Merawat Bayi Prematur


Merawat Bayi Prematur

Merawat Bayi Prematur

Bayi yang lahir sebelum minggu ke-37 masa kehamilan disebut sebagai bayi prematur (premature atau preemies). Memiliki bayi prematur sering membuat para orangtua takut dan gugup. Maklum saja, kelahiran prematur memang menambah risiko bayi terkena berbagai komplikasi, terutama pada masa awal kelahiran si bayi. Menurut Ikatan Dokter Anak Indonesia (IDAI), bayi yang lahir prematur memiliki risiko untuk mengalami hipotermia atau suhu tubuh di bawah 36,50C, yang mana akan mengakibatkan kesakitan bahkan kematian bagi bayi! Hal ini disebabkan karena, jaringan di bawah kulit bayi masih tipis atau imatur (belum matang), sehingga kulit terlihat tipis dan transparan, serta bayi belum memiliki kemampuan untuk menghangatkan tubuhnya dengan cara menggigil. Tubuh bayi pun menjadi lebih rentan terhadap suhu dingin. Oleh karena itu, diperlukan perhatian khusus dalam merawatnya. Berikut cara merawat bayi yang lahir prematur:

  • Kondisikan lingkungan si kecil seperti di dalam kandungan. Pastikan suhu ruangan tidak kurang dari 270-280C. Jangan biarkan bayi kedinginan. Bila popok telah basah, segeralah menggantinya. Bungkus atau bedong bayi dengan selimut, namun jangan terlalu rapat, karena akan menggangu perkembangan motorik kasarnya.

 

  • Lakukan perawatan metode kangguru. Metode ini dilakukan dengan cara meletakkan bayi dengan posisi tegak lurus di dada telanjang Ibu, dan membiarkan perut bayi dan perut Ibu saling menempel. Posisikan kepala bayi agar berada di antara kedua payudara, dengan telinga menempel di dada ibu, yang membuat ia dapat mendengar detak jantung Ibu.

 

  • Jauhkan si kecil dari kebisingan. Kurangi suara yang terlalu kencang. Berbicaralah dengan perlahan, dan buka-tutup pintu dengan halus, serta redupkan lampu saat sedang menyusui bayi dan saat tidur.

 

  • Berikan ASI setiap tiga jam sekali. Bobot minimal bayi prematur agar dapat keluar dari rumah sakit adalah 1800 gram.
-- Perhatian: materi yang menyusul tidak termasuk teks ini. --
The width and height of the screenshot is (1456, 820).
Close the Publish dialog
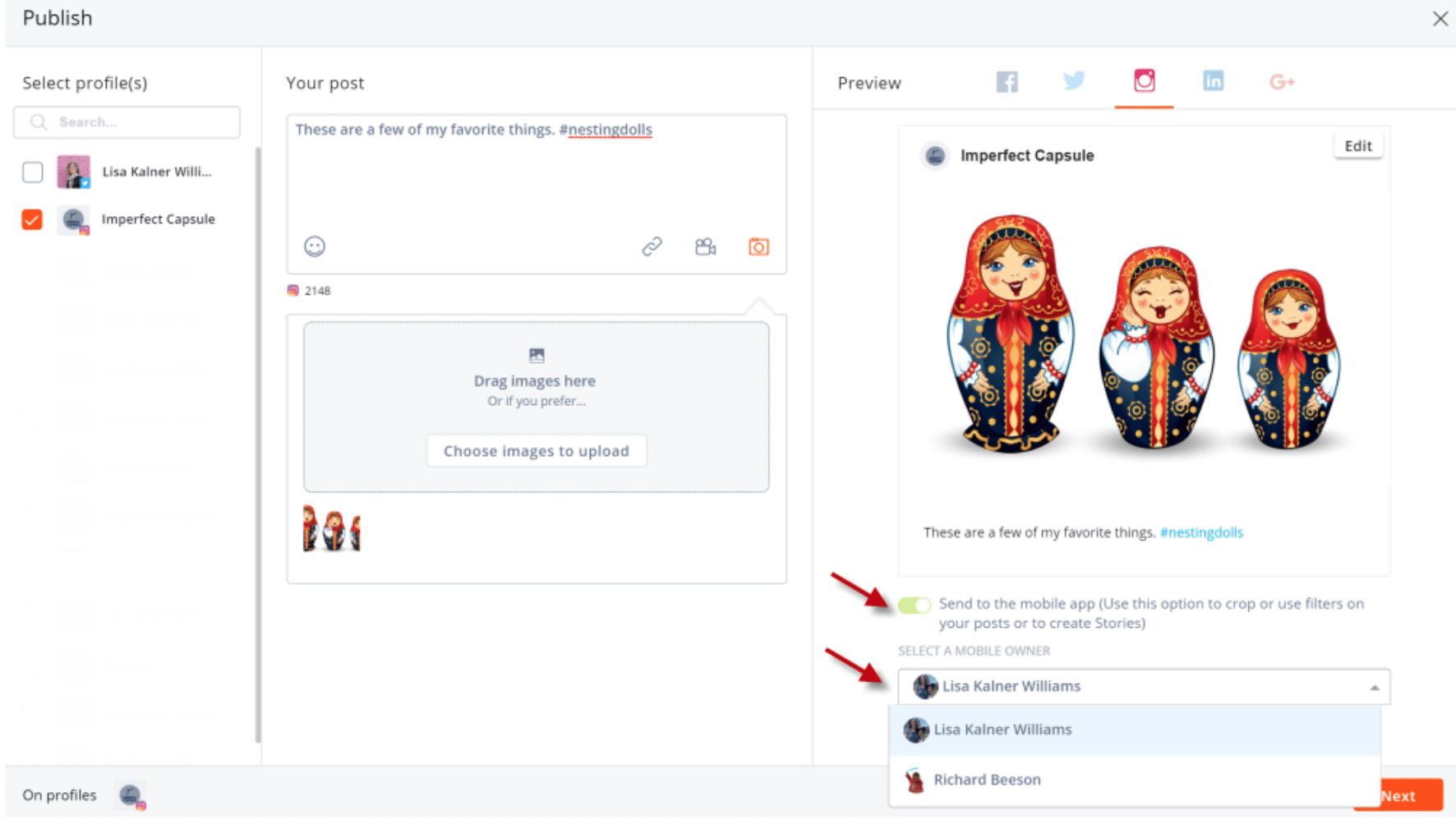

Saat sudah berada di rumah kenaikan bobot bayi minimal 15 gram/hari. Saat berat sudah mencapai 2 kg, kenaikan minimal 30 gram/hari. Pastikan ia memenuhi standar berat badan yang ditetapkan di atas, demi kesehatan dan optimalisasi tumbuh-kembang si kecil.

 

  • Kunjungi dokter anak secara rutin untuk mengetahui perkembangan si kecil secara berkala.

Ingat ya, merawat bayi prematur tidak bisa dilakukan dengan cara yang sembarangan. Sebaiknya, Anda terus menjalin kontak dan rutin berkonsultasi dengan dokter anak Anda untuk mengetahui cara-cara terbaik merawat sang buah hati Anda.